→ **The data**
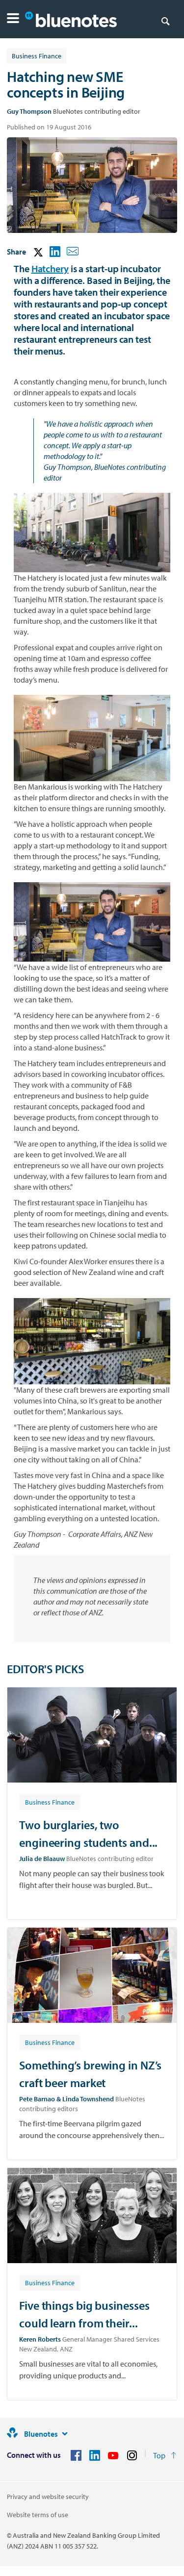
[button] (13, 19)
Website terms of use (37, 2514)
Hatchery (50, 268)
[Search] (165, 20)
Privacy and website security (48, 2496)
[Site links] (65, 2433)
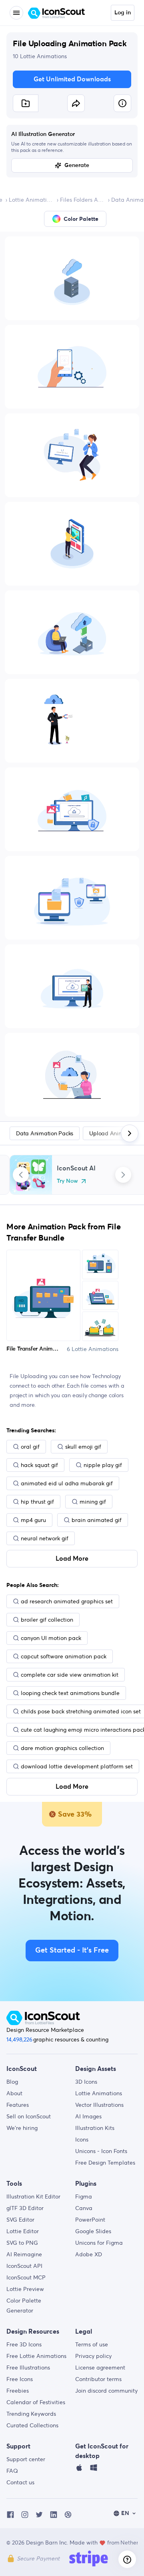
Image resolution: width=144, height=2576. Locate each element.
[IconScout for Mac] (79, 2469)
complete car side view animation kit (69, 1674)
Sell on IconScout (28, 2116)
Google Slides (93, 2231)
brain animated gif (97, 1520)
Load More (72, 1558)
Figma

→ **What the exercise asks**
Report, for the data above, every line in which the string "IconScout" appears.

→ **Solution for this task**
[IconScout for Mac] (79, 2469)
Sell on IconScout (28, 2116)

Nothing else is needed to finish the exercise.